In my opinion, these are the serious photo books. You can read them as a complete novice, or as an experienced amateur, and get a lot out of them. Some areas, like camera movements, are relevant only to a narrow range of expensive professional equipment (view cameras, and oddities like the Nikon PB-4 bellows or the Hasselblad Flexbody, or "perspective control" lenses for 35mm cameras); but most are relevant to everything a photographer does. And all are basic to understanding the craft.
Examples: The Making of 40 Photographs
By Ansel Adams.
This is a wonderfully educational book. Adams takes 40 of his well-known photographs, and reconstructs as much as he can about how he took them, and why he made those decisions (and sometimes how he should have made the decisions in hindsight).
Post Exposure: Advanced Techniques for the Photographic Printer
by Ctein.
As the subtitle says, this is about advanced photographic printing techniques. Most of it is applicable to color or B&W, printing from slides or printing from negatives. Much of it is even relevant to digital manipulation, though it isn't directly discussed much.

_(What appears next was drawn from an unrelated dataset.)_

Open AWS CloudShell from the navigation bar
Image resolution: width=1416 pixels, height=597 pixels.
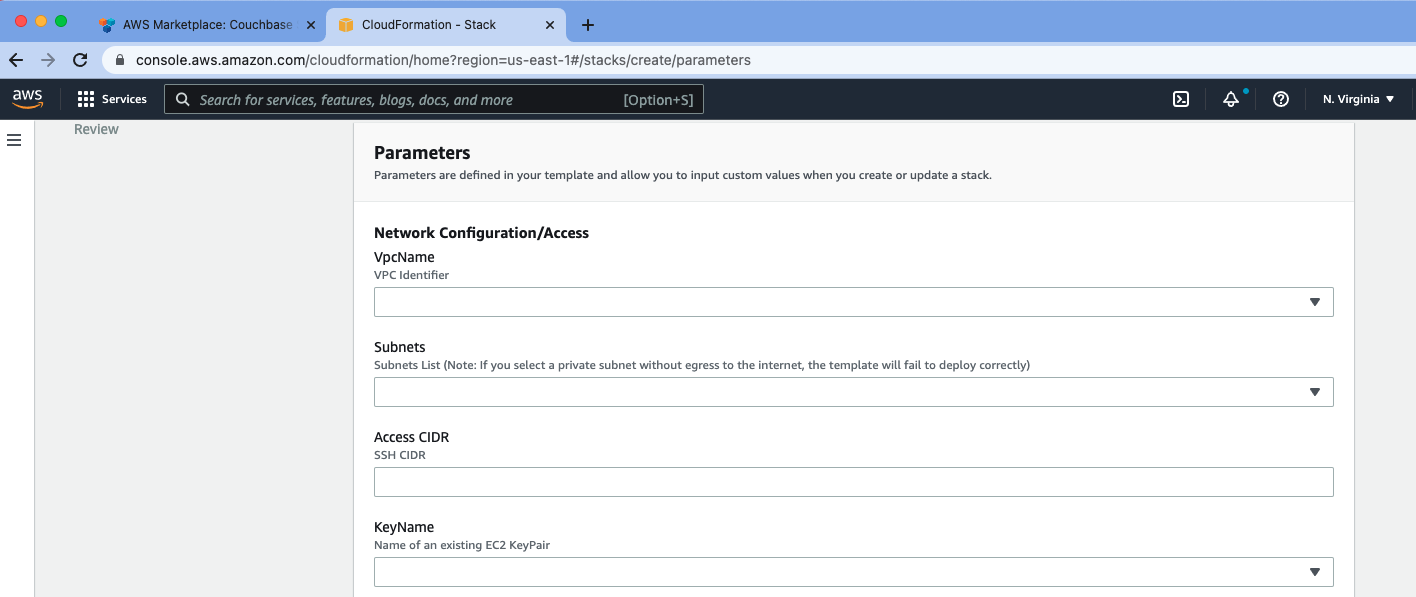pyautogui.click(x=1181, y=99)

It also has lots of information about choice of materials, and about techniques for printing and for testing. Maybe the most important thing I've learned from Ctein is that all the materials and tools have flaws and limitations; you've just got to learn to work with them.
I haven't had this book long enough to know if it actually has improved my printing, but I believe it will, a lot.

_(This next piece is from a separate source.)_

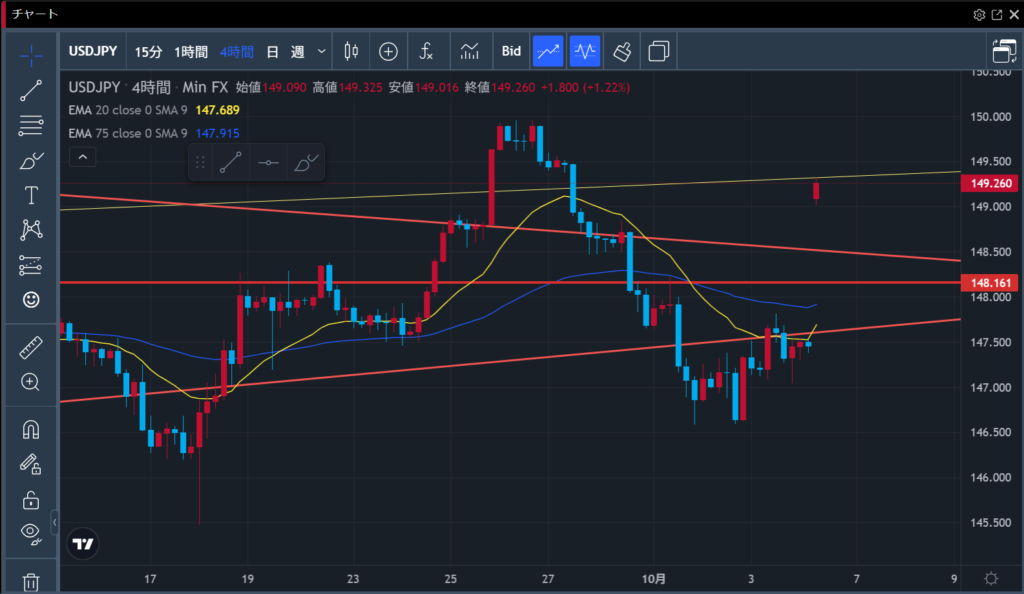Select the brush drawing tool

pos(31,160)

Steven Jay Gould is a biologist, with posts at Harvard and the Smithsonian Museum of Natural History. He's also one of the best popular writers on science to ever come along. Most of his books are collections of his monthly column in Natural History magazine.
Before I read Gould, I was infected with the "direction" meme -- the concept that evolution somehow had a goal, that "progress" was a meaningful concept in evolutionary terms. It's total nonsense, of course; I even knew that, intellectually, but Victorian concepts like "more highly evolved" were rattling around in my skull anyway. Gould cured me.
His only really serious flaw, at least that's visible by simply reading his essays, is that he's a baseball fan. But he manages to make even that interesting, in a fine essay on why the end of .400 batting averages is a sign of the improvement of the quality of play in professional baseball.
All his collections of essays are very much worth reading. I've picked out a few as perhaps particularly fascinating or important.
Ever Since Darwin: Reflections in Natural History
Wonderful Life: The Burgess Shale and the Nature of History
Did you know that the diversity of life on earth has decreased pretty consistently since a very early period? The body plans of the Burgess Shale creatures include all the modern ones, and many more besides.
There's also a fascinating story in how it took so long for people to see the significance of these oldest of soft-bodied fossils.
John McPhee is a very wide-ranging journalistic essayist. He goes out and meets the interesting people in a field and writes about the field, and about them. Then he goes to some completely unrelated field. He's very good at it.
Any John McPhee is first-rate. Even if the subject doesn't interest you, the book is likely to.
The modern American merchant marine, the part that's actually registered in America.
Ultra-high-tech: nuclear bomb design. A guided tour of the field, conducted by Theodore B. Taylor, one of the best of the best, and reported by John McPhee, one of the best of the best at this kind of reporting. This was written in 1973. It hasn't gotten any less terrifying since.
And why it's a bad idea.
La Place De LA Concorde Suisse
What it's really like inside the Swiss army.